----- Source information
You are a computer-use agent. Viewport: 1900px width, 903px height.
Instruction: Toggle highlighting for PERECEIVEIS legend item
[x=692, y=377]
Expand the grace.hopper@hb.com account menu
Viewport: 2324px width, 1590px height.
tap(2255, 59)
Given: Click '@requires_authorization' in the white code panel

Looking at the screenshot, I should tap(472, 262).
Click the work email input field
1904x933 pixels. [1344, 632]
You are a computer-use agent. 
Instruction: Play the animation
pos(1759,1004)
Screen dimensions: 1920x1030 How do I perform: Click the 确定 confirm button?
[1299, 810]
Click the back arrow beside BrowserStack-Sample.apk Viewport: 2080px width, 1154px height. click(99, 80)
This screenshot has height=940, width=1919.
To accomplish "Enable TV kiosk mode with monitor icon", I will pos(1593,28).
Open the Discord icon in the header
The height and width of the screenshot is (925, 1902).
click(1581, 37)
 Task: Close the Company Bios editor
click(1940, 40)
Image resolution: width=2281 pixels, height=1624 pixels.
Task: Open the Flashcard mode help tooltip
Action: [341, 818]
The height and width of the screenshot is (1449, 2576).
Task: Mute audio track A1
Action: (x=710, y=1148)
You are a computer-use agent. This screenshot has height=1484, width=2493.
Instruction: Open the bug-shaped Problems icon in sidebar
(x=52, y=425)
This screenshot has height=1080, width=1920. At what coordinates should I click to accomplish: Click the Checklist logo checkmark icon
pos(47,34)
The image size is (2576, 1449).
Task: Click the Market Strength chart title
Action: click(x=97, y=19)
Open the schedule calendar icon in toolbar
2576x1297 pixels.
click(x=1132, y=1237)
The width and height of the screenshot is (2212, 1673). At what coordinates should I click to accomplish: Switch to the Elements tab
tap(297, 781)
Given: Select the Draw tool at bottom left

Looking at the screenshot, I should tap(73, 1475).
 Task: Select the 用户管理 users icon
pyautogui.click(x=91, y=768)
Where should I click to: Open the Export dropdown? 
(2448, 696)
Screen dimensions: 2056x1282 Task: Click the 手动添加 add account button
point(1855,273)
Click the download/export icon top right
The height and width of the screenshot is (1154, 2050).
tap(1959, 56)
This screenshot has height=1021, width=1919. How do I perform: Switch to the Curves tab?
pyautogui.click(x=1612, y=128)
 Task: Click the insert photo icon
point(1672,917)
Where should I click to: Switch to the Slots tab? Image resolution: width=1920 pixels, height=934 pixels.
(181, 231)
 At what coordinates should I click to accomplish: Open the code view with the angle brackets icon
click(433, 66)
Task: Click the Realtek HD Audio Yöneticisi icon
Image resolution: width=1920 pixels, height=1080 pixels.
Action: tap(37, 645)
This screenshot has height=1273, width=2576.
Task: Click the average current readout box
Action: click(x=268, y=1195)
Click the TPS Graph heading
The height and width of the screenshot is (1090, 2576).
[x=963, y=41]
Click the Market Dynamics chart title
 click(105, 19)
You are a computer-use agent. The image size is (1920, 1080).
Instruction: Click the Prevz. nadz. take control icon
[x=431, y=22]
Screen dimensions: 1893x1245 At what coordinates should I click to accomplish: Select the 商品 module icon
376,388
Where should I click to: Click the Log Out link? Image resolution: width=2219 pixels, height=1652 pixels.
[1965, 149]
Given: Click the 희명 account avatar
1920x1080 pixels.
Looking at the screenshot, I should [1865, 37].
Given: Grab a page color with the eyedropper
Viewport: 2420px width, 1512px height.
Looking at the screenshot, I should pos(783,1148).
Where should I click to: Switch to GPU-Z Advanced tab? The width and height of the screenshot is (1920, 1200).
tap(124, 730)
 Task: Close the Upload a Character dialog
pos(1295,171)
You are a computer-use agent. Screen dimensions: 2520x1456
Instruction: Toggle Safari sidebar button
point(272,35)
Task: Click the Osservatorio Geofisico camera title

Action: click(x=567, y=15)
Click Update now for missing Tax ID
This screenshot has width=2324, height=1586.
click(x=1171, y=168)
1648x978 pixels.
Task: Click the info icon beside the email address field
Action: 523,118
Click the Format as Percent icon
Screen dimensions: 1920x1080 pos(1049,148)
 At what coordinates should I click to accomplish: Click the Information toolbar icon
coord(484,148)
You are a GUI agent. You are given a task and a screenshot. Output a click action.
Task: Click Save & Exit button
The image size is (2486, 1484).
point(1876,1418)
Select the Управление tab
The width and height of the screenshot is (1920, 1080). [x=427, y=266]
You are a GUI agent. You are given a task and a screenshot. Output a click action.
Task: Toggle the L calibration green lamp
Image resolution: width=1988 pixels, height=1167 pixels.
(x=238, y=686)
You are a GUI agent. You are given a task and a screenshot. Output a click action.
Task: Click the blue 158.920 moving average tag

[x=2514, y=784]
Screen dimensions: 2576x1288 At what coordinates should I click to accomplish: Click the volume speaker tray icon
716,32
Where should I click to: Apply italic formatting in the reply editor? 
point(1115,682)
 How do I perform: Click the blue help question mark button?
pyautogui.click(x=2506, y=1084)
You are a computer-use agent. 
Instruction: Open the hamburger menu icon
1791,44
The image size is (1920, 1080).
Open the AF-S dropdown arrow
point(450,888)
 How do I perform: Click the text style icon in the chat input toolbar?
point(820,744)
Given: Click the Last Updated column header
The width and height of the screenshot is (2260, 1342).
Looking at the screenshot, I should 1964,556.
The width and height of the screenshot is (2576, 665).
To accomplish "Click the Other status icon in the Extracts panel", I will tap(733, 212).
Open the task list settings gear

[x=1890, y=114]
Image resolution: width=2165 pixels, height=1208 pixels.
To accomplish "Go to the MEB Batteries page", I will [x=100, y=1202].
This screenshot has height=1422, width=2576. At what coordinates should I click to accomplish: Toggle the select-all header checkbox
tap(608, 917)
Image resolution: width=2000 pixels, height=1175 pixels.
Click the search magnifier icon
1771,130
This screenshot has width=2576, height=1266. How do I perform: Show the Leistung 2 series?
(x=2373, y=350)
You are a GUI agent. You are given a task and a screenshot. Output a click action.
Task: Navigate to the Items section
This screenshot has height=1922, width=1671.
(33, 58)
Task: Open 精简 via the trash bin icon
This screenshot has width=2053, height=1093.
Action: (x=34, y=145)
----------
| To do |
Type out every record above once more, exactly.

| Response to the task |
You are a computer-use agent. Viewport: 1900px width, 903px height.
Instruction: Toggle highlighting for PERECEIVEIS legend item
[x=692, y=377]
Expand the grace.hopper@hb.com account menu
Viewport: 2324px width, 1590px height.
tap(2255, 59)
Given: Click '@requires_authorization' in the white code panel

Looking at the screenshot, I should tap(472, 262).
Click the work email input field
1904x933 pixels. [1344, 632]
You are a computer-use agent. 
Instruction: Play the animation
pos(1759,1004)
Screen dimensions: 1920x1030 How do I perform: Click the 确定 confirm button?
[1299, 810]
Click the back arrow beside BrowserStack-Sample.apk Viewport: 2080px width, 1154px height. click(99, 80)
This screenshot has height=940, width=1919.
To accomplish "Enable TV kiosk mode with monitor icon", I will pos(1593,28).
Open the Discord icon in the header
The height and width of the screenshot is (925, 1902).
click(1581, 37)
 Task: Close the Company Bios editor
click(1940, 40)
Image resolution: width=2281 pixels, height=1624 pixels.
Task: Open the Flashcard mode help tooltip
Action: [341, 818]
The height and width of the screenshot is (1449, 2576).
Task: Mute audio track A1
Action: (x=710, y=1148)
You are a computer-use agent. This screenshot has height=1484, width=2493.
Instruction: Open the bug-shaped Problems icon in sidebar
(x=52, y=425)
This screenshot has height=1080, width=1920. At what coordinates should I click to accomplish: Click the Checklist logo checkmark icon
pos(47,34)
The image size is (2576, 1449).
Task: Click the Market Strength chart title
Action: click(x=97, y=19)
Open the schedule calendar icon in toolbar
2576x1297 pixels.
click(x=1132, y=1237)
The width and height of the screenshot is (2212, 1673). At what coordinates should I click to accomplish: Switch to the Elements tab
tap(297, 781)
Given: Select the Draw tool at bottom left

Looking at the screenshot, I should tap(73, 1475).
 Task: Select the 用户管理 users icon
pyautogui.click(x=91, y=768)
Where should I click to: Open the Export dropdown? 
(2448, 696)
Screen dimensions: 2056x1282 Task: Click the 手动添加 add account button
point(1855,273)
Click the download/export icon top right
The height and width of the screenshot is (1154, 2050).
tap(1959, 56)
This screenshot has height=1021, width=1919. How do I perform: Switch to the Curves tab?
pyautogui.click(x=1612, y=128)
 Task: Click the insert photo icon
point(1672,917)
Where should I click to: Switch to the Slots tab? Image resolution: width=1920 pixels, height=934 pixels.
(181, 231)
 At what coordinates should I click to accomplish: Open the code view with the angle brackets icon
click(433, 66)
Task: Click the Realtek HD Audio Yöneticisi icon
Image resolution: width=1920 pixels, height=1080 pixels.
Action: tap(37, 645)
This screenshot has height=1273, width=2576.
Task: Click the average current readout box
Action: click(x=268, y=1195)
Click the TPS Graph heading
The height and width of the screenshot is (1090, 2576).
[x=963, y=41]
Click the Market Dynamics chart title
 click(105, 19)
You are a computer-use agent. The image size is (1920, 1080).
Instruction: Click the Prevz. nadz. take control icon
[x=431, y=22]
Screen dimensions: 1893x1245 At what coordinates should I click to accomplish: Select the 商品 module icon
376,388
Where should I click to: Click the Log Out link? Image resolution: width=2219 pixels, height=1652 pixels.
[1965, 149]
Given: Click the 희명 account avatar
1920x1080 pixels.
Looking at the screenshot, I should [1865, 37].
Given: Grab a page color with the eyedropper
Viewport: 2420px width, 1512px height.
Looking at the screenshot, I should pos(783,1148).
Where should I click to: Switch to GPU-Z Advanced tab? The width and height of the screenshot is (1920, 1200).
tap(124, 730)
 Task: Close the Upload a Character dialog
pos(1295,171)
You are a computer-use agent. Screen dimensions: 2520x1456
Instruction: Toggle Safari sidebar button
point(272,35)
Task: Click the Osservatorio Geofisico camera title

Action: click(x=567, y=15)
Click Update now for missing Tax ID
This screenshot has width=2324, height=1586.
click(x=1171, y=168)
1648x978 pixels.
Task: Click the info icon beside the email address field
Action: 523,118
Click the Format as Percent icon
Screen dimensions: 1920x1080 pos(1049,148)
 At what coordinates should I click to accomplish: Click the Information toolbar icon
coord(484,148)
You are a GUI agent. You are given a task and a screenshot. Output a click action.
Task: Click Save & Exit button
The image size is (2486, 1484).
point(1876,1418)
Select the Управление tab
The width and height of the screenshot is (1920, 1080). [x=427, y=266]
You are a GUI agent. You are given a task and a screenshot. Output a click action.
Task: Toggle the L calibration green lamp
Image resolution: width=1988 pixels, height=1167 pixels.
(x=238, y=686)
You are a GUI agent. You are given a task and a screenshot. Output a click action.
Task: Click the blue 158.920 moving average tag

[x=2514, y=784]
Screen dimensions: 2576x1288 At what coordinates should I click to accomplish: Click the volume speaker tray icon
716,32
Where should I click to: Apply italic formatting in the reply editor? 
point(1115,682)
 How do I perform: Click the blue help question mark button?
pyautogui.click(x=2506, y=1084)
You are a computer-use agent. 
Instruction: Open the hamburger menu icon
1791,44
The image size is (1920, 1080).
Open the AF-S dropdown arrow
point(450,888)
 How do I perform: Click the text style icon in the chat input toolbar?
point(820,744)
Given: Click the Last Updated column header
The width and height of the screenshot is (2260, 1342).
Looking at the screenshot, I should 1964,556.
The width and height of the screenshot is (2576, 665).
To accomplish "Click the Other status icon in the Extracts panel", I will tap(733, 212).
Open the task list settings gear

[x=1890, y=114]
Image resolution: width=2165 pixels, height=1208 pixels.
To accomplish "Go to the MEB Batteries page", I will [x=100, y=1202].
This screenshot has height=1422, width=2576. At what coordinates should I click to accomplish: Toggle the select-all header checkbox
tap(608, 917)
Image resolution: width=2000 pixels, height=1175 pixels.
Click the search magnifier icon
1771,130
This screenshot has width=2576, height=1266. How do I perform: Show the Leistung 2 series?
(x=2373, y=350)
You are a GUI agent. You are given a task and a screenshot. Output a click action.
Task: Navigate to the Items section
This screenshot has height=1922, width=1671.
(33, 58)
Task: Open 精简 via the trash bin icon
This screenshot has width=2053, height=1093.
Action: (x=34, y=145)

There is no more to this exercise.